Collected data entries

◆ ◆ ◆

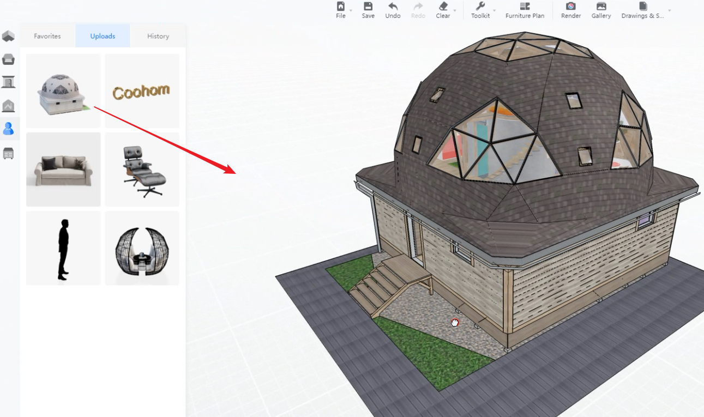This screenshot has height=417, width=704.
Task: Select the dome house model thumbnail
Action: (63, 91)
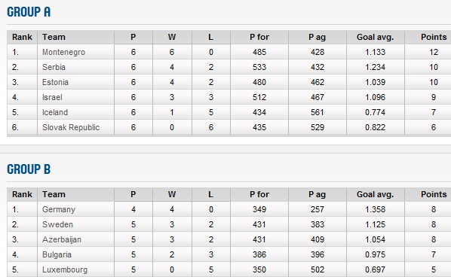Open the Azerbaijan team page
451x277 pixels.
pos(62,239)
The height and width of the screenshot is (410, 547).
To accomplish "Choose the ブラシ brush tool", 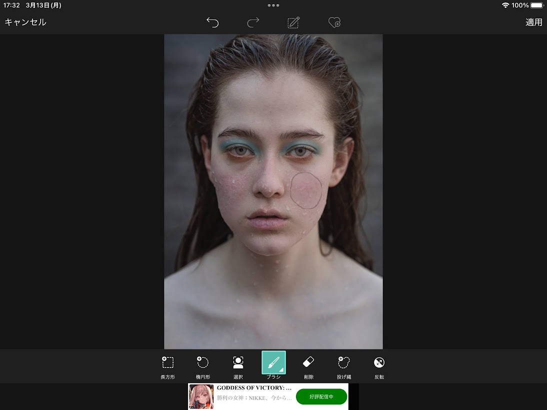I will point(274,363).
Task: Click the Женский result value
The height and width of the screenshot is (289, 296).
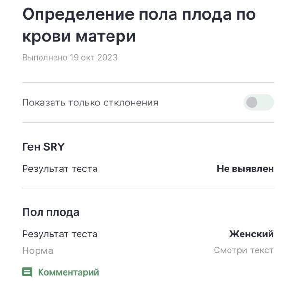Action: [252, 234]

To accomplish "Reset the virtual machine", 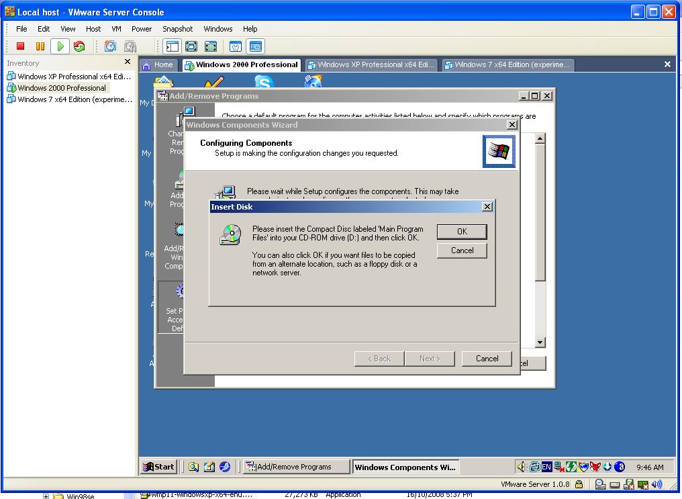I will click(79, 46).

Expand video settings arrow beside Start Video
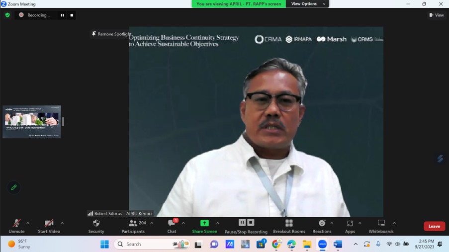click(62, 223)
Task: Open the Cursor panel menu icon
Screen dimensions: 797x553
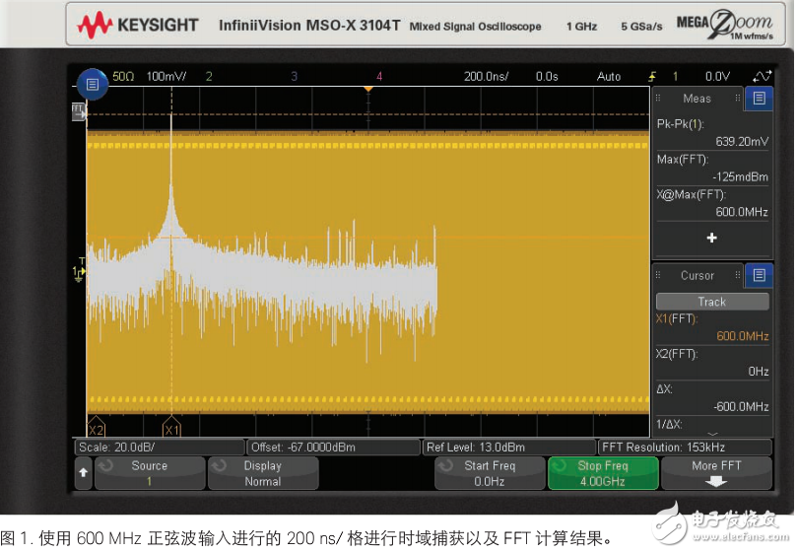Action: pos(758,275)
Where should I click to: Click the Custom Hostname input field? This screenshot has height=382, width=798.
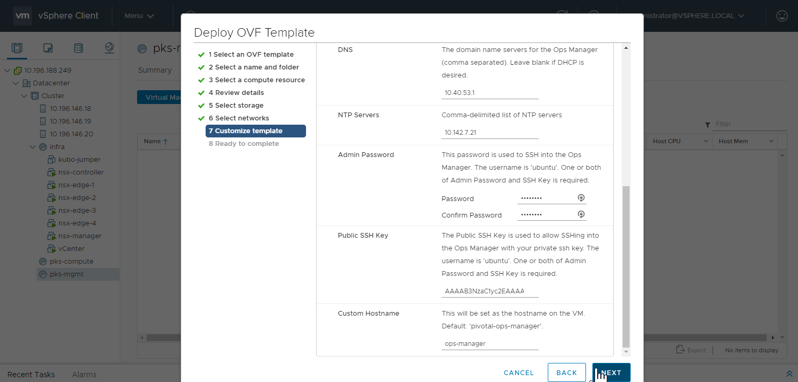[x=490, y=344]
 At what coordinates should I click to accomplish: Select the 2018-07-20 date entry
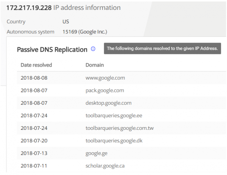tap(34, 141)
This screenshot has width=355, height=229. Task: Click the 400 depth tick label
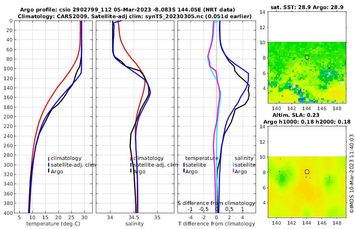tap(8, 213)

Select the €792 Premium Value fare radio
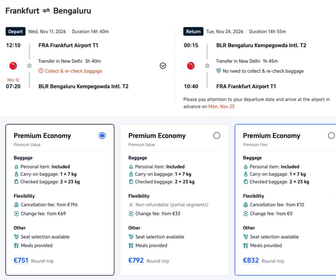[217, 135]
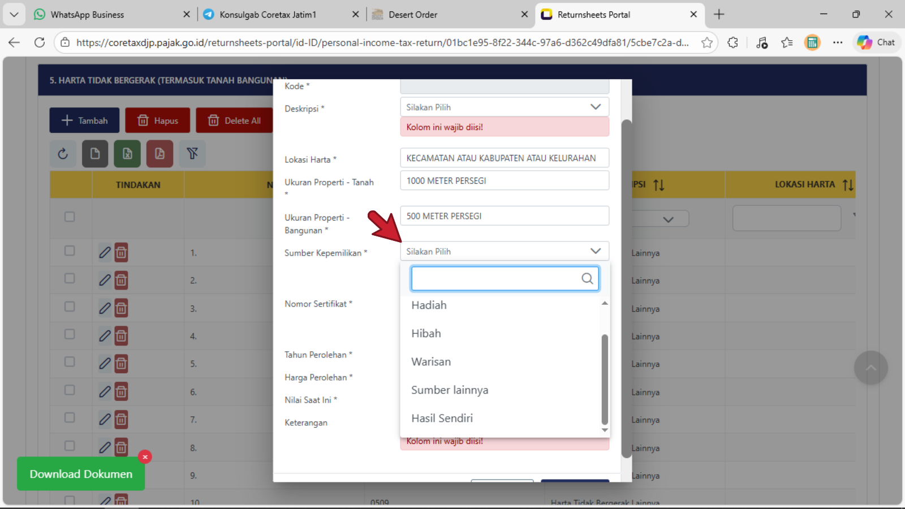Click the magnifier icon in dropdown search
The height and width of the screenshot is (509, 905).
[587, 278]
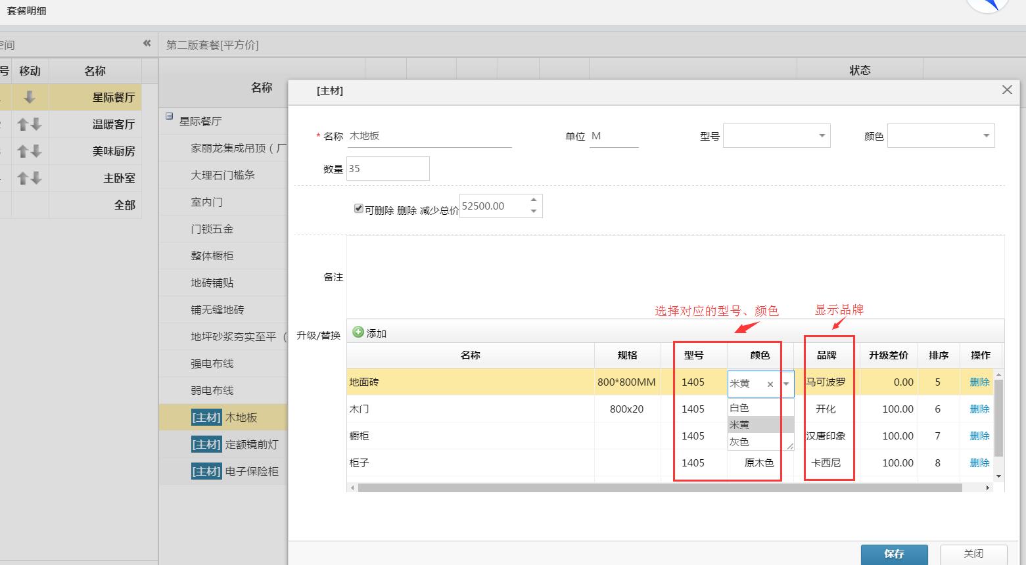This screenshot has height=565, width=1026.
Task: Click the 保存 button
Action: 894,554
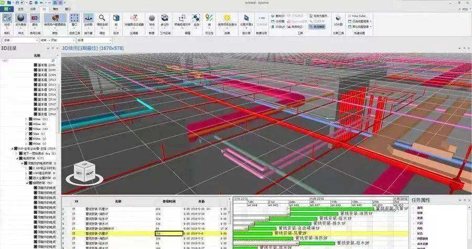Switch to the 3D ribbon tab
The width and height of the screenshot is (472, 249).
click(44, 9)
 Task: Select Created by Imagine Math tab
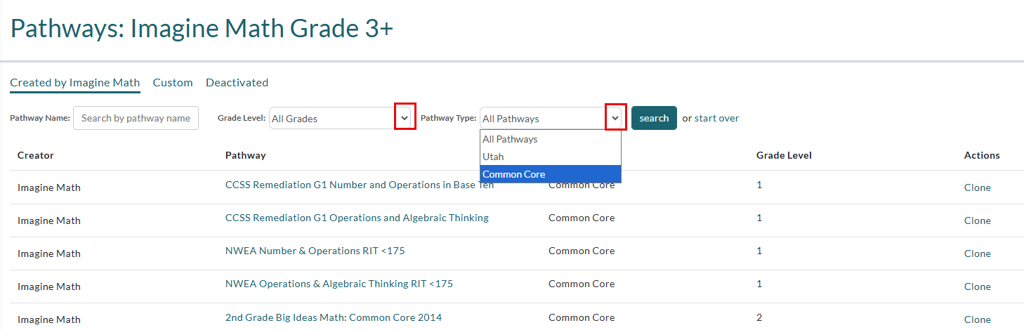[x=75, y=83]

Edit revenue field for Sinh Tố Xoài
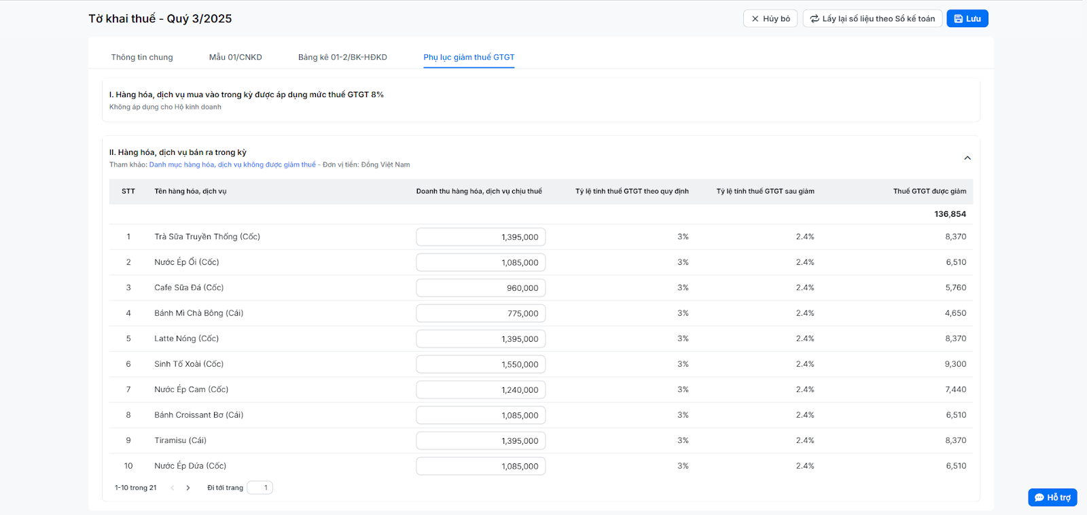coord(480,364)
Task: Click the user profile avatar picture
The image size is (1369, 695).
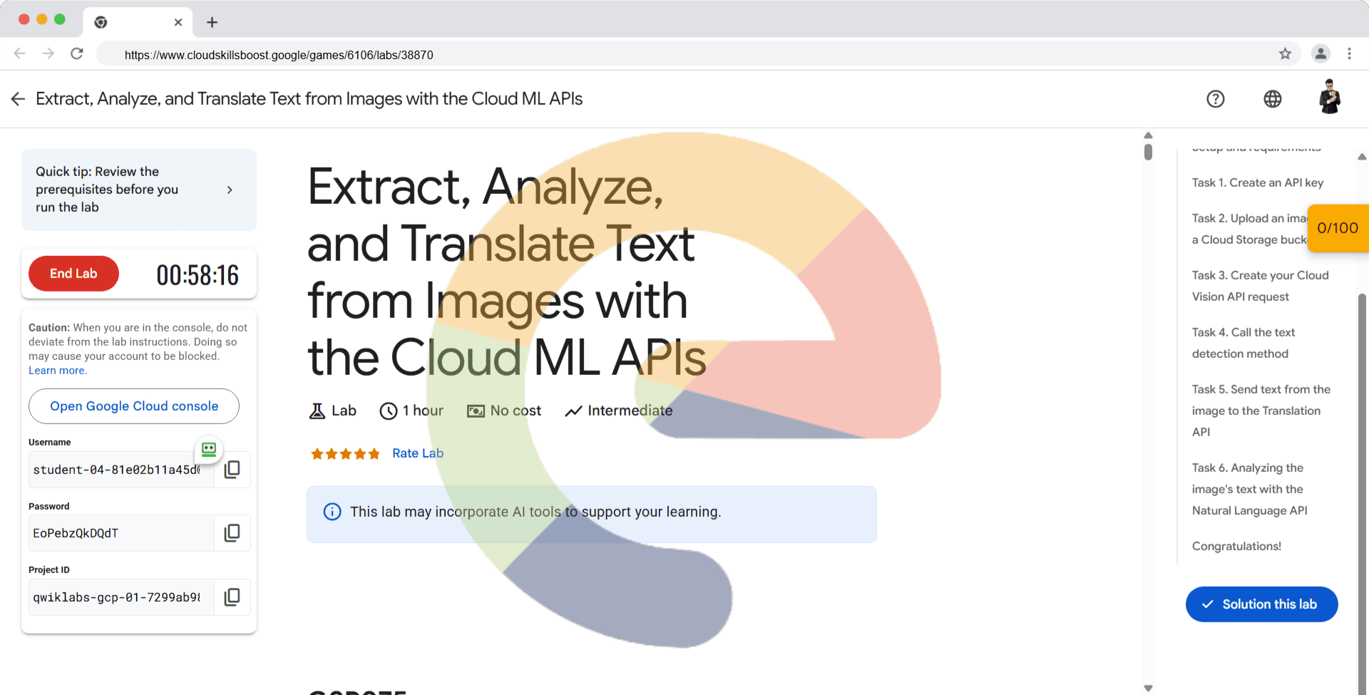Action: 1329,98
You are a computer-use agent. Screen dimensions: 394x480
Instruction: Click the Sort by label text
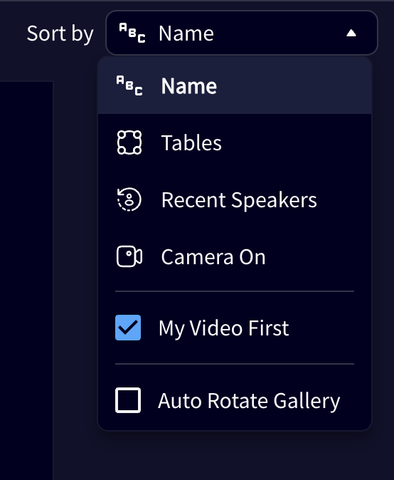coord(60,33)
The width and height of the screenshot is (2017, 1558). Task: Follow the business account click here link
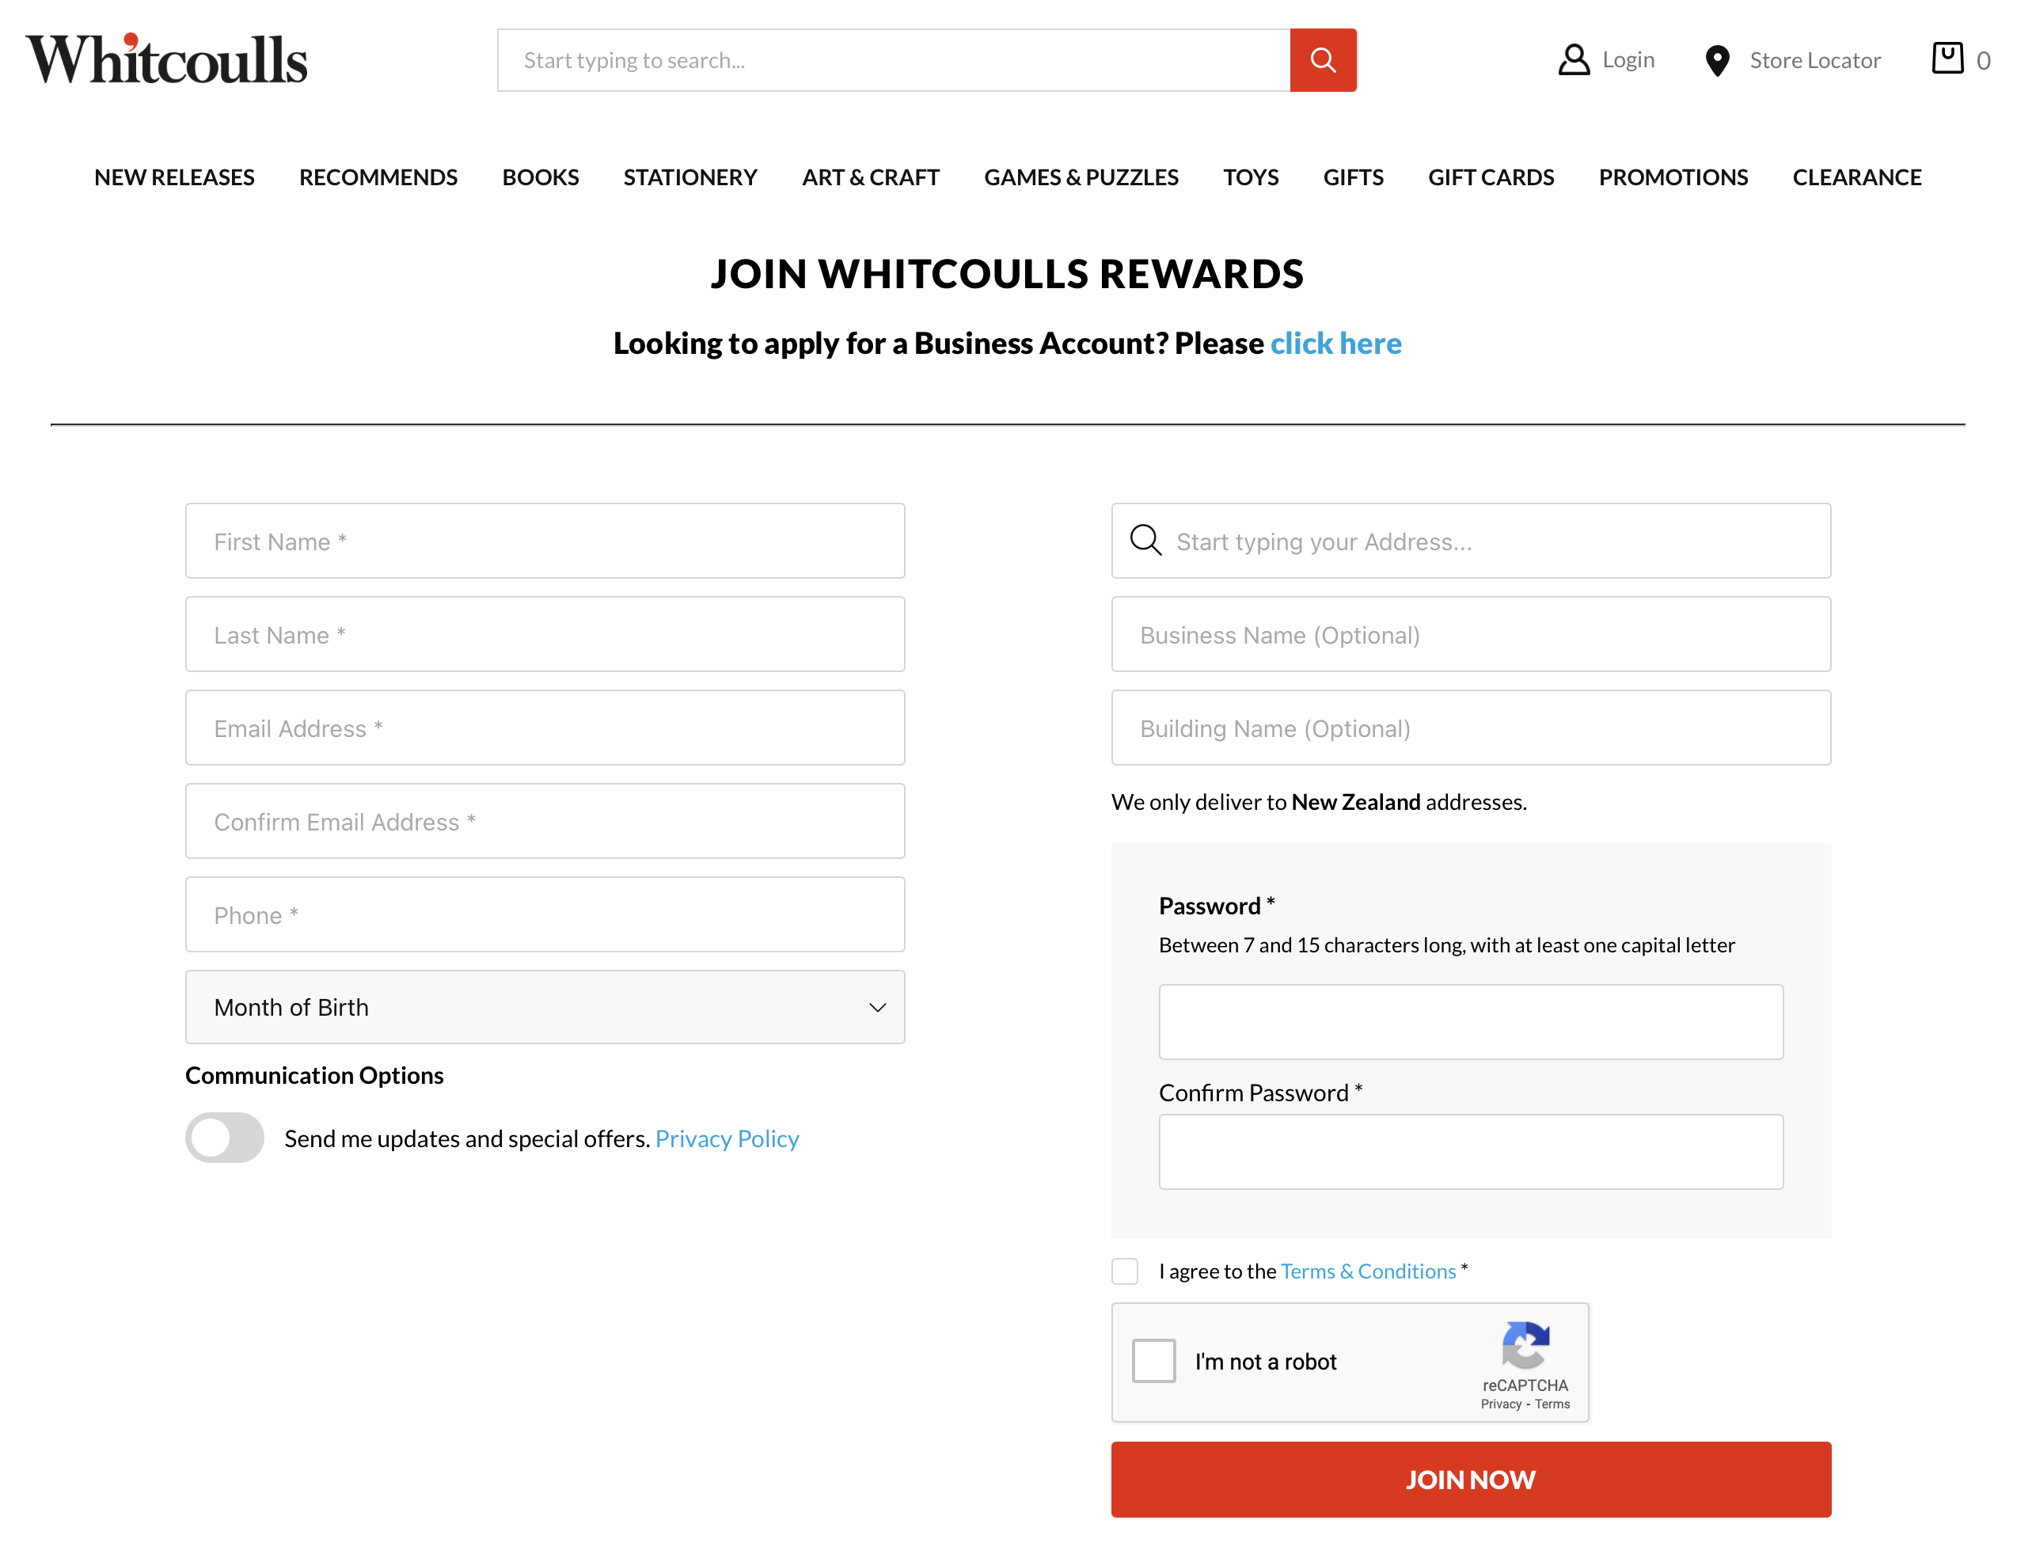tap(1335, 344)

◆ ◆ ◆

→ **PROBLEM DESCRIPTION**
From the line containing "The image size is (1369, 695)." through the last line of the records above, reproduce every line exactly, leaving out the pictures.

→ **ANSWER TO THE PROBLEM**
The image size is (1369, 695).
Action: 1329,98
You are a computer-use agent. Screen dimensions: 394x480
Instruction: Click the Sort by label text
coord(60,33)
The width and height of the screenshot is (2017, 1558). Task: Follow the business account click here link
tap(1335, 344)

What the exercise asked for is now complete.